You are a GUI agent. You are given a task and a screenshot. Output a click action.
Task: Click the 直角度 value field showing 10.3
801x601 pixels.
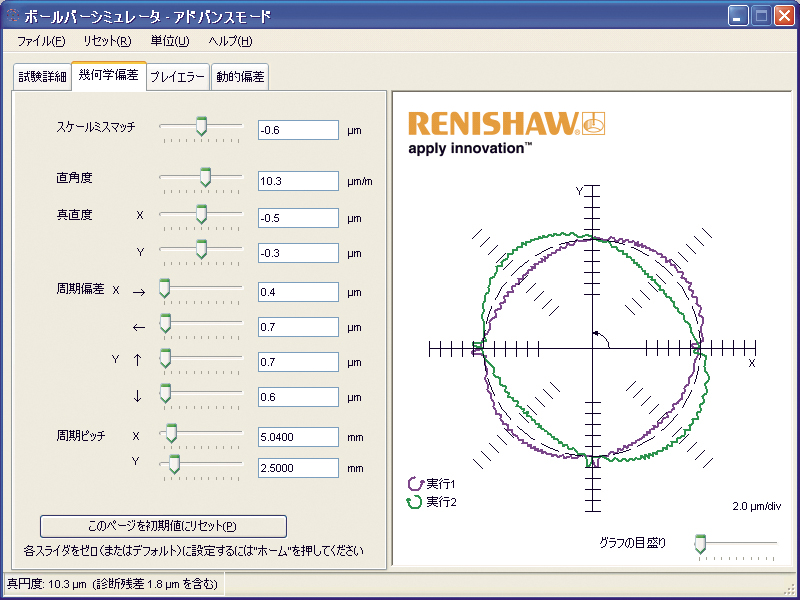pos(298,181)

* * *

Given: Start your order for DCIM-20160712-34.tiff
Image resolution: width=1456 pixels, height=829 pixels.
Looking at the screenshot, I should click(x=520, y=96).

◆ Aim of the exercise ◆
Can you swap "click action" for "tap action" and give back the rows from the line with "You are a GUI" to the line with "pos(298,181)", changing nothing else and leaving the pictures out?

◆ Result below ◆
You are a GUI agent. You are given a task and a screenshot. Output a tap action.
Task: Click the 直角度 value field showing 10.3
801x601 pixels.
pos(298,181)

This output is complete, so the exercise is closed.